読んで活かす ->
1. 本文で名前が挙がっている診療科目をすべて挙げてください。
2. 本文によると、LEBERを運営するAGREEの所在地はどこか。
3. 本文に沿って、中小企業でLEBERの導入が増えている理由を一、二文で説明せよ。

本文 ->
--------------------

新型コロナウイルスによる感染症が全国的に広がる中、オンラインでの医療相談に高い関心が集まっている。場所や時間を問わず、病態に応じて医師による適切なアドバイスを受けられるとあって、人気だ。特に今のように外出や医療機関を受診すること自体にリスクがあるような状況ではなおさら。現在主流なのは、アプリとしてスマートフォンに入れる形式。これなら家事や仕事の合間のちょっとした空き時間でも気軽に相談できる。

中でも人気なのがで現役の専門医が実名で200人以上登録して相談に応じるアプリ「LEBER」だ。診療科目は内科や外科、 感染症内科など45にも及ぶ。個人の利用だけでなく、社員の健康管理が経営に直結することから、中小企業での導入も増えている。LEBERを運営するAGREE(茨城県つくば市)の社長で現役の医師である伊藤俊一郎氏は、「お医者さんは今まで遠い存在だったかもしれませんが、LEBERならスマホの中に、自分の科の先生がスタンバイしているようなものです。使ってみて安心感を手に入れてください」と呼びかける。

--------------------

抜粋データ ->
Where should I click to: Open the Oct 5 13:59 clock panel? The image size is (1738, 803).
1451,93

--------------------

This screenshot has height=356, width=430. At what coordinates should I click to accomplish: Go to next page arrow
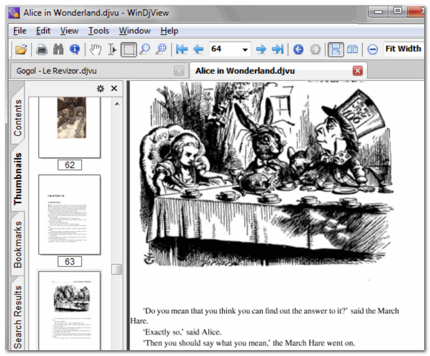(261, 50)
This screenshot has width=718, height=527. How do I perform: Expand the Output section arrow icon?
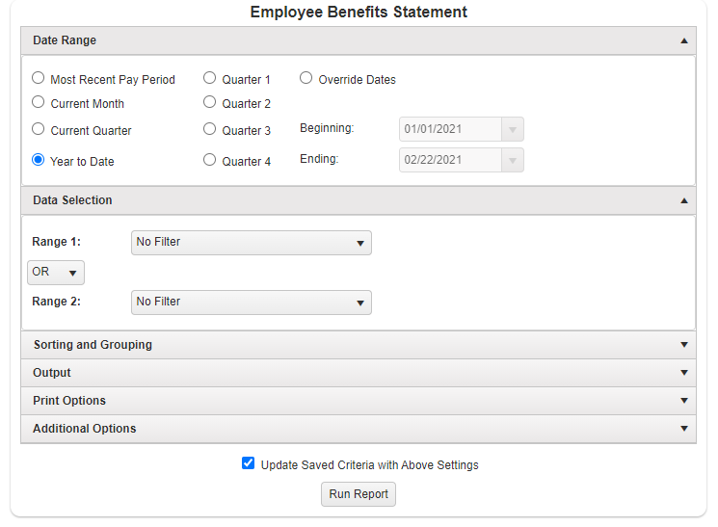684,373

--------------------

演習の解答 ->
1. 内科、外科、感染症内科

2. 茨城県つくば市

3. 社員の健康管理が経営に直結するためである。